Moyen Orient : L’Iran intensifie ses frappes au 12e jour de guerre avec les États-Unis et Israël, le détroit d’Ormuz et le Liban au cœur de l’escalade
Le conflit opposant l’Iran aux États-Unis et à Israël est entré mercredi dans son douzième jour avec une intensification des combats sur plusieurs fronts, marquée par des frappes iraniennes décrites comme « les plus violentes » depuis le début de la guerre et une riposte militaire américaine et israélienne accrue dans la région.
Les Gardiens de la révolution ont affirmé avoir lancé une nouvelle vague de missiles et de drones visant des cibles israéliennes, notamment dans la région de Tel-Aviv, ainsi que des installations militaires américaines en Irak et dans le Golfe. Les autorités iraniennes ont présenté ces attaques comme « la plus lourde offensive » depuis le début des hostilités.
En réponse, les États-Unis et Israël ont poursuivi leurs bombardements contre des positions militaires iraniennes et des infrastructures liées à ses alliés régionaux, notamment au Liban.
Escalade autour du détroit d’Ormuz
Les tensions se sont également concentrées autour du détroit d’Ormuz, par où transite environ un cinquième du pétrole mondial. Washington a annoncé avoir détruit 16 navires iraniens soupçonnés de pouvoir poser des mines dans cette voie maritime stratégique, après les menaces de Téhéran de bloquer les exportations de pétrole vers ses adversaires.
Plusieurs navires marchands ont été touchés par des projectiles non identifiés dans le détroit et au large des Émirats arabes unis, alimentant les craintes d’une extension du conflit vers le domaine maritime et d’une perturbation durable du commerce énergétique mondial.
La marine américaine a pour l’instant refusé de fournir des escortes systématiques aux pétroliers, jugeant les risques d’attaque trop élevés dans cette zone hautement militarisée.
Liban : frappes israéliennes et crise humanitaire
Sur le front libanais, l’armée israélienne a mené de nouvelles frappes massives sur la banlieue sud de Beyrouth, bastion du Hezbollah, mais aussi sur le centre et l’est du pays. Selon les autorités locales, au moins 21 personnes ont été tuées mercredi matin dans ces raids.

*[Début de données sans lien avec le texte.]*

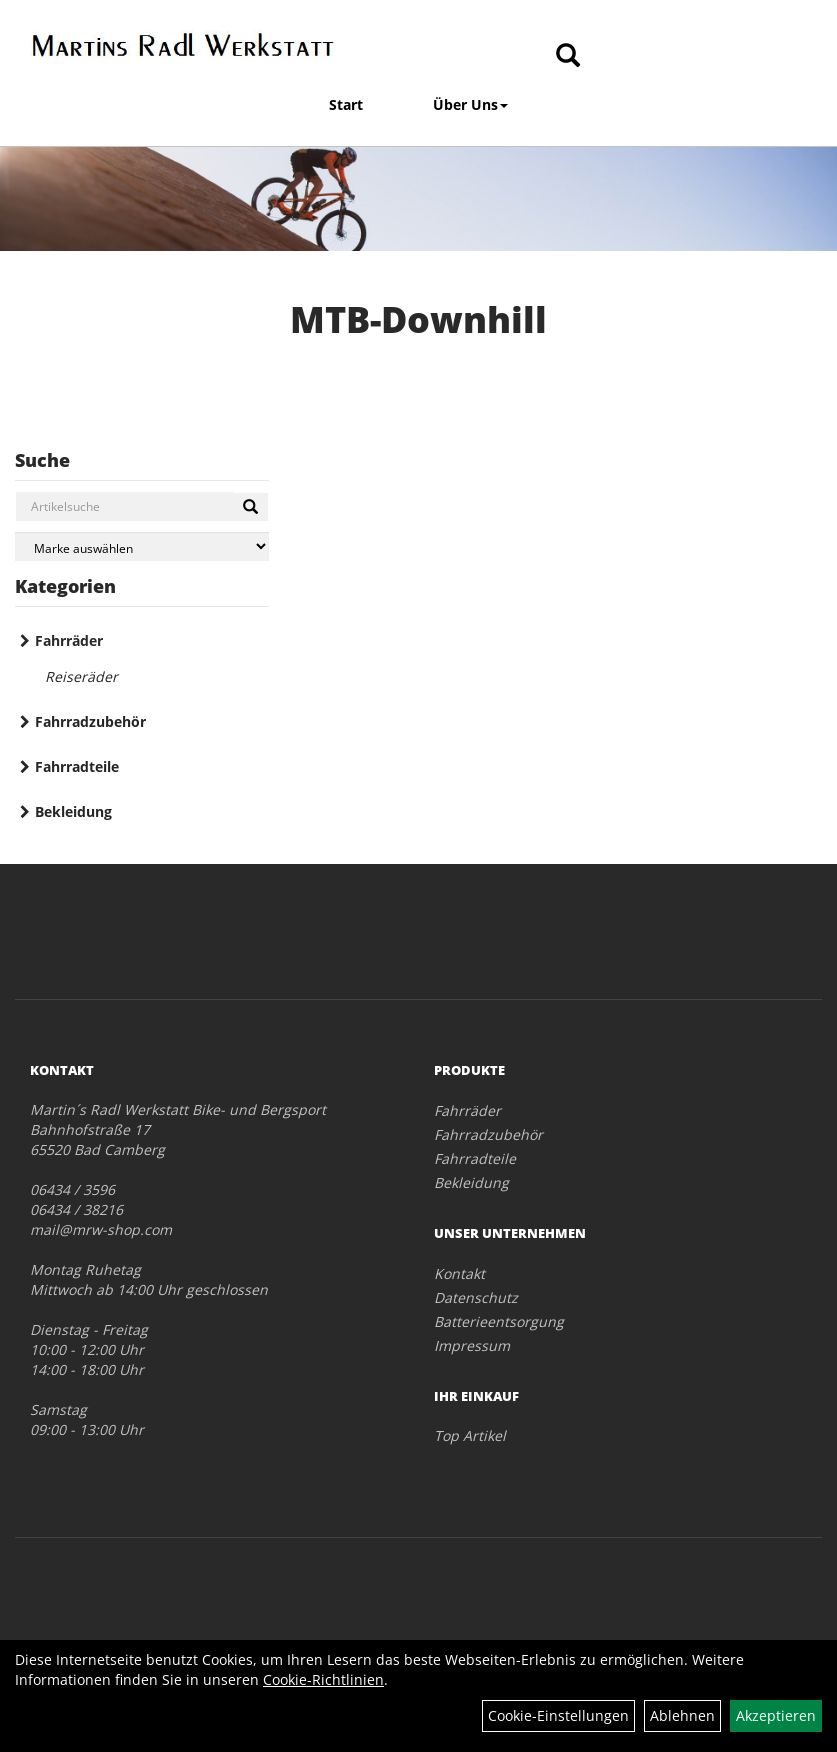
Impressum (472, 1345)
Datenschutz (476, 1297)
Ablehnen (682, 1715)
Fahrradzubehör (90, 721)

Les Nations unies estiment désormais à plus de 750 000 le nombre de déplacés internes au Liban depuis le début de la guerre. La France a annoncé l’envoi d’environ 60 tonnes d’aide humanitaire et le triplement de son soutien d’urgence aux populations touchées.

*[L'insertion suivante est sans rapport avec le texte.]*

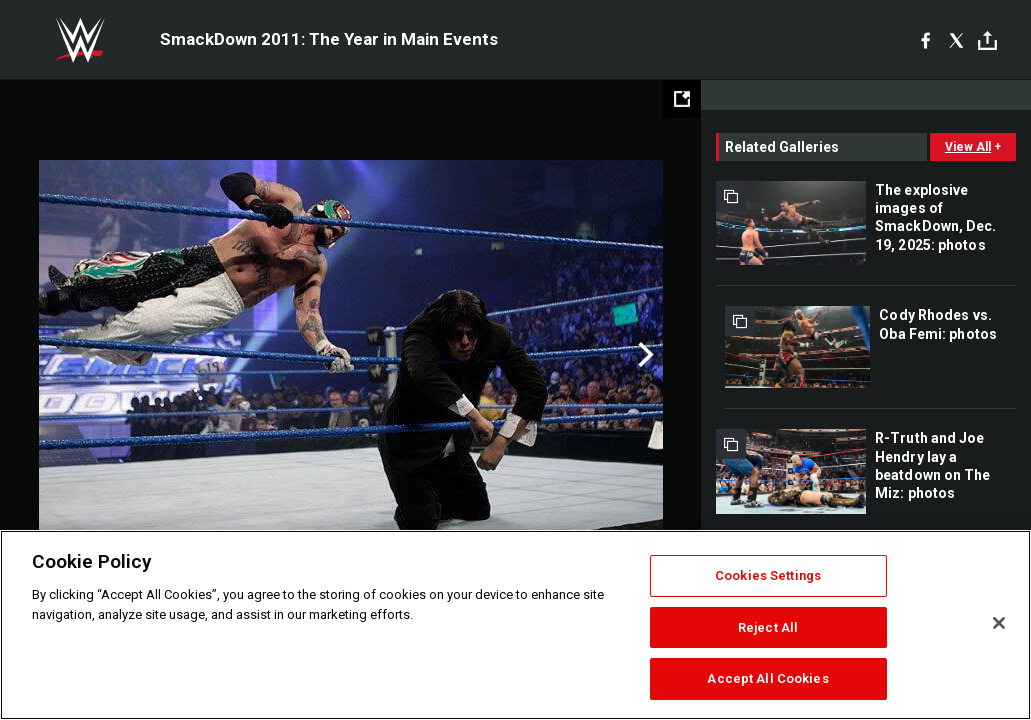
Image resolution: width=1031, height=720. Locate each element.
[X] (956, 40)
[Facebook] (925, 40)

Pressions économiques et mobilisation diplomatique
L’escalade militaire a provoqué une forte volatilité sur les marchés de l’énergie. L’Agence internationale de l’énergie (AIE) a proposé un déblocage sans précédent de réserves stratégiques de pétrole afin de stabiliser les prix, une mesure soutenue par les ministres de l’Énergie du G7.
Le président français Emmanuel Macron a réuni les dirigeants du G7 pour examiner les conséquences économiques et sécuritaires du conflit.
Positions internationales divergentes
La Première ministre italienne Giorgia Meloni a déclaré que les opérations militaires américaines et israéliennes se déroulaient « en dehors du cadre du droit international » et a réaffirmé que l’Italie ne participerait pas à la guerre.
Le président ukrainien Volodymyr Zelensky a pour sa part affirmé que la Russie soutenait déjà l’Iran avec des drones et pourrait aller plus loin en fournissant des missiles ou des troupes.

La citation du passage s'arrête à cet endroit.